I have a question from a concerned dad: What is my son's school is tough, so his GPA is weak as a result? Or, alternately, what if he has a great GPA at a school considered "weak"?
I have an answer for you, but I'm not sure you'll like it. The answer to your question is Yes.
Yes, so what?
Yes, there are strong schools where good students earn imperfect GPAs. Yes, there are easier schools where 4.0's are given out like candy. And there are those in between. And it doesn't really matter which you chose.
Admissions officers know all these things as well, and it their job - and our job as interviewers - to sift through the application to make sense of the entire candidate. Think of the GPA as a qualifier. One piece of the puzzle. The mistake you should not make - and the mistake you should keep your child from making - is in thinking that there is a "correct" answer to this conundrum, a proper way to approach it, a "perfect" way to assemble the puzzle that will automatically get your son in.

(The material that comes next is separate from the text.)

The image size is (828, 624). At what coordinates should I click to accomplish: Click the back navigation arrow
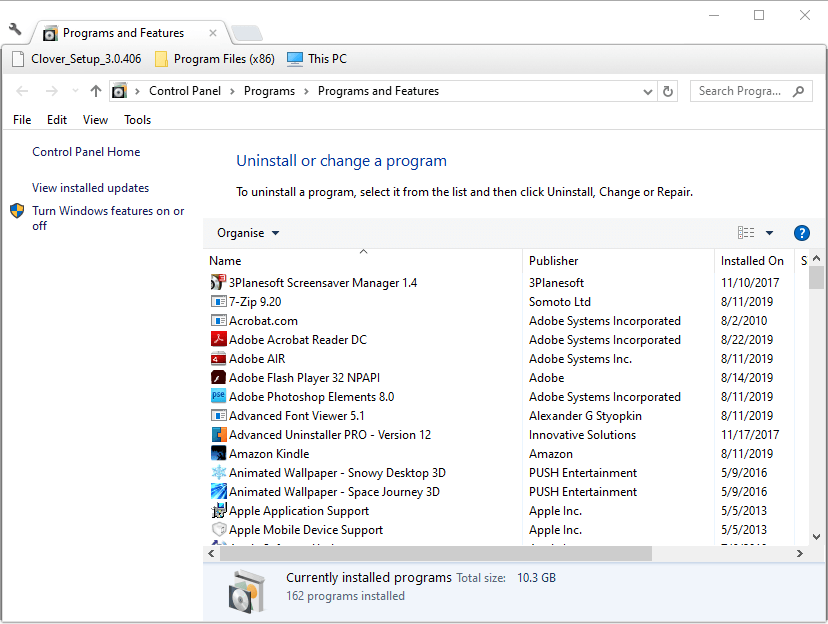[x=22, y=91]
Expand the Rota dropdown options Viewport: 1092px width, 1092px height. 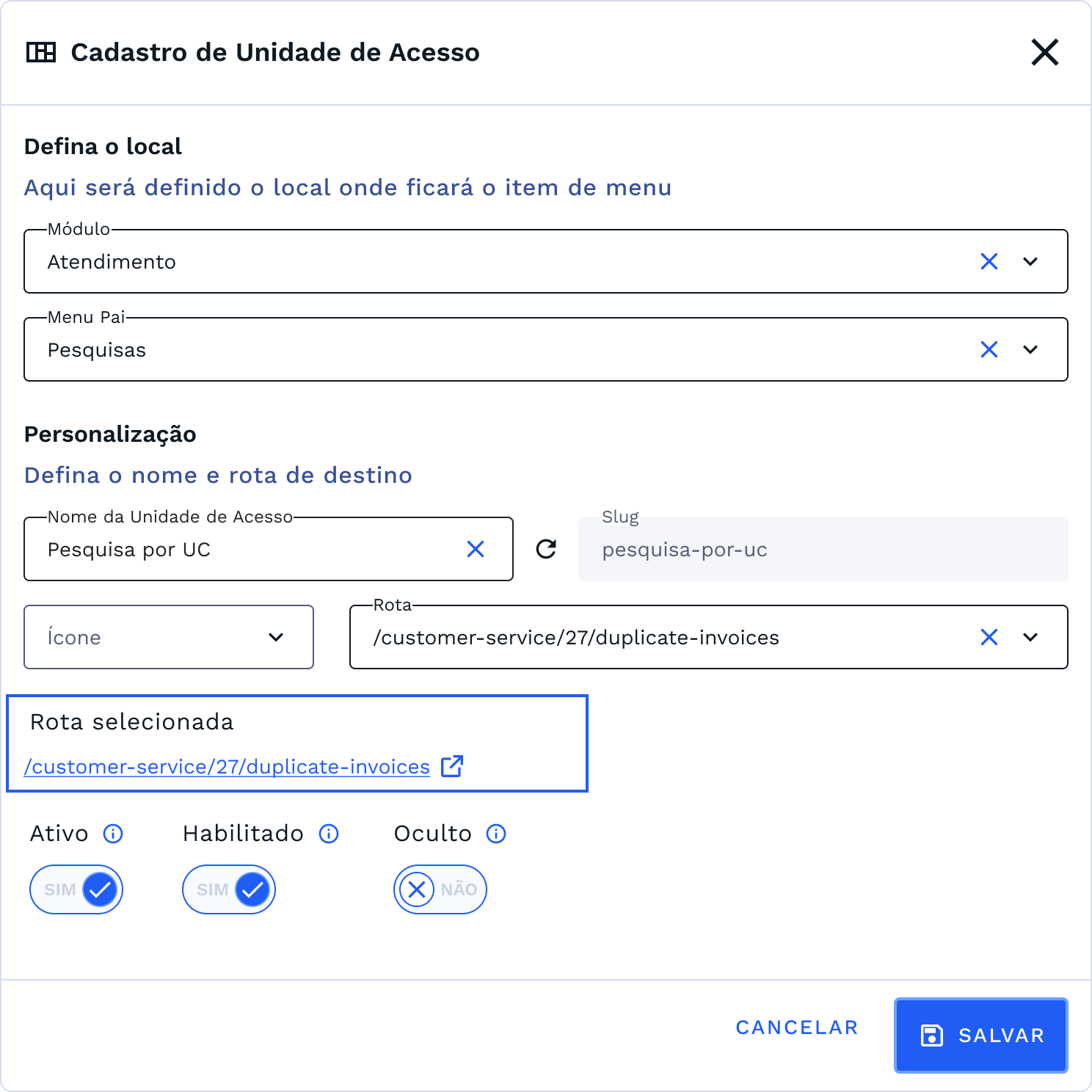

I've talked to these candidates in interviews, and it is easy to see that behind the perfectly written essays and stellar AP scores and strong GPAs is a student who has gotten so caught up in the numbers that she has not truly explored herself. And what the admissions office most wants to know is not just what you are capable of on paper, how you are measured quantitatively, but what you can potentially be capable of as a person. Not today, not tomorrow, but a few years down the road. And that doesn't come from your GPA. It comes from being honest with yourself, and from having parents who encourage honestly.
Here are a few values that college counselors don't talk about enough:
Courage. Humility. Open-mindedness.
Students who cultivate these values will do better not just in the admissions process, but in life.
At this point, you are probably scowling a little bit at your screen, because you have asked me a serious question and I have instead given you a lecture about passion. Let me come back down to earth and try again. Lots of students go crazy trying to optimize their GPA. Is a harder class with a lower grade better than an easier one? Is a class at a community college more impressive than an AP class? Should I transfer to a tougher high school even though I won't be valedictorian?
The answer to all these questions is you are asking the wrong question. The grades do not matter. What is important is which environment will help you grow. Where will you learn more? Where will you be surrounded by people who inspire you? Where will you best shine?
Perhaps the easier school has a phenomenal drama department. Perhaps the tougher school has an incredible teacher you've wanted to work with. The answer to your questions should never be about the numbers - it should be about you.